▸ **Source material**:
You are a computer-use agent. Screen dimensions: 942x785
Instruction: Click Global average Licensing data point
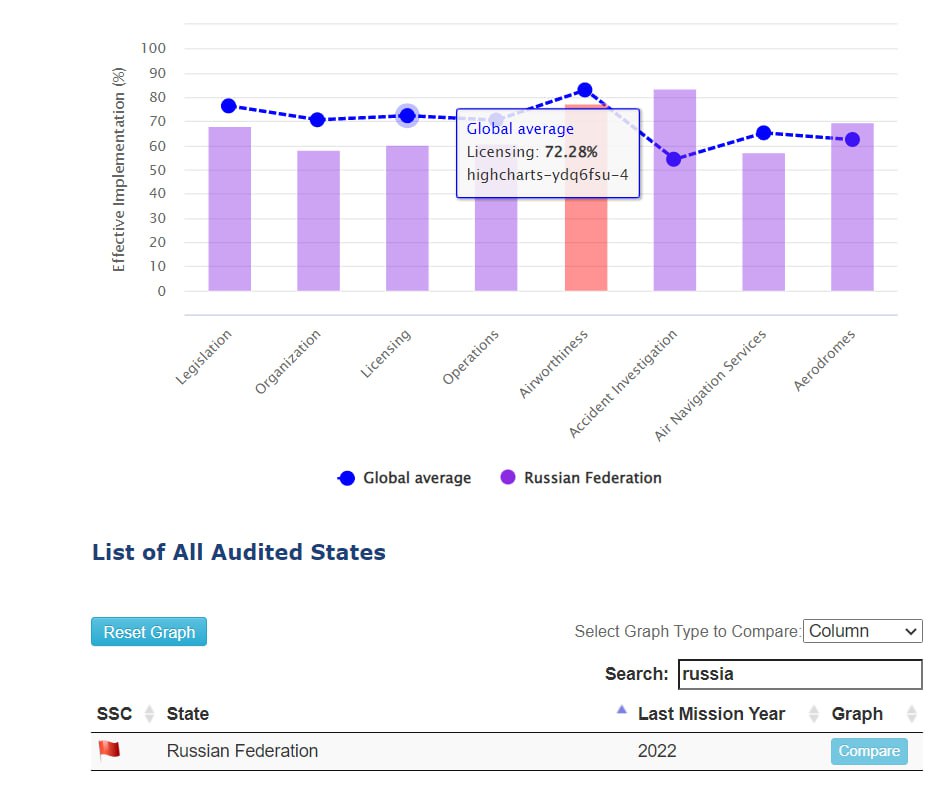coord(407,116)
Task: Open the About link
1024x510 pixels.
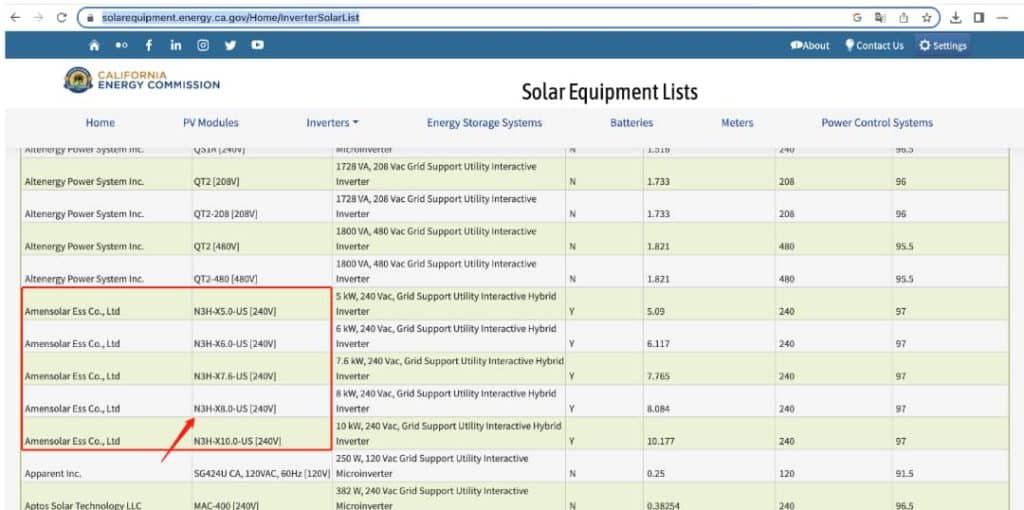Action: (810, 45)
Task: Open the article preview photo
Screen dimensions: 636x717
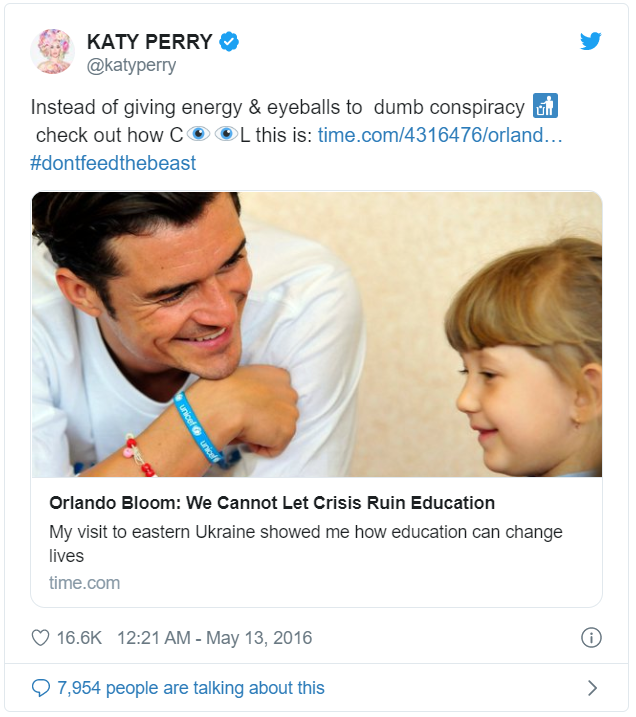Action: [x=316, y=334]
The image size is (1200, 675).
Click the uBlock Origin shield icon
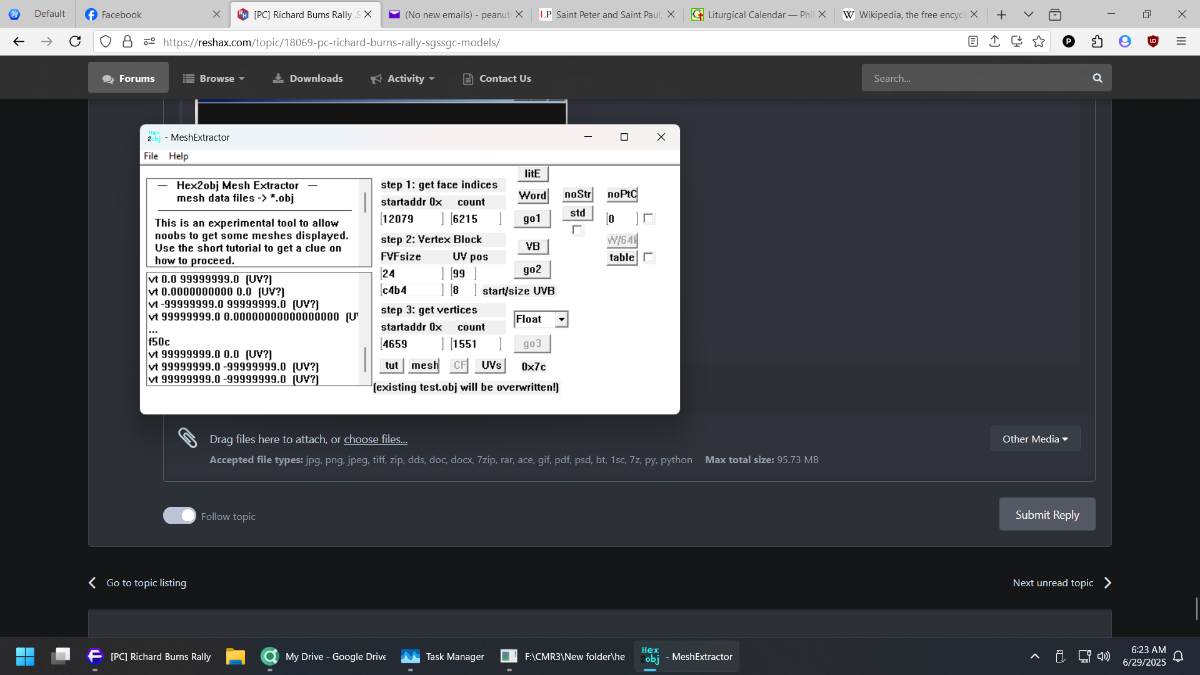point(1152,41)
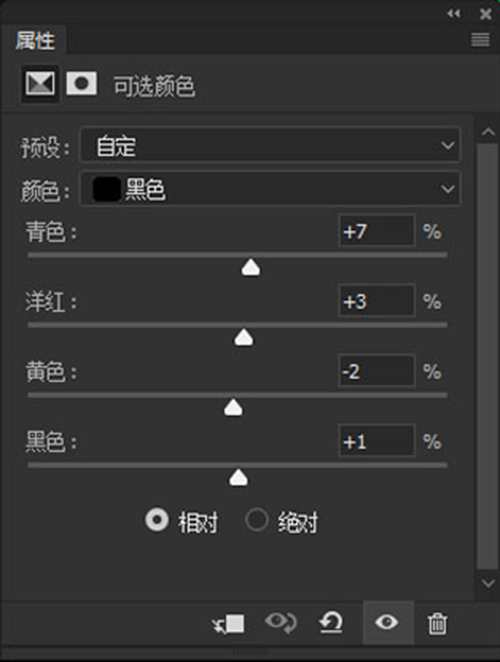500x662 pixels.
Task: Delete this adjustment layer trash icon
Action: point(437,624)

▸ **Instructions to follow**:
Each record above must be set down again unchanged, with its pictures left out.

▸ **The answer**:
You are a computer-use agent. Screen dimensions: 942x785
Instruction: Click Global average Licensing data point
coord(407,116)
Task: Open the About link
1024x510 pixels.
Action: (810, 45)
Task: Open the article preview photo
Screen dimensions: 636x717
Action: [x=316, y=334]
The image size is (1200, 675).
Click the uBlock Origin shield icon
point(1152,41)
500x662 pixels.
Task: Delete this adjustment layer trash icon
Action: point(437,624)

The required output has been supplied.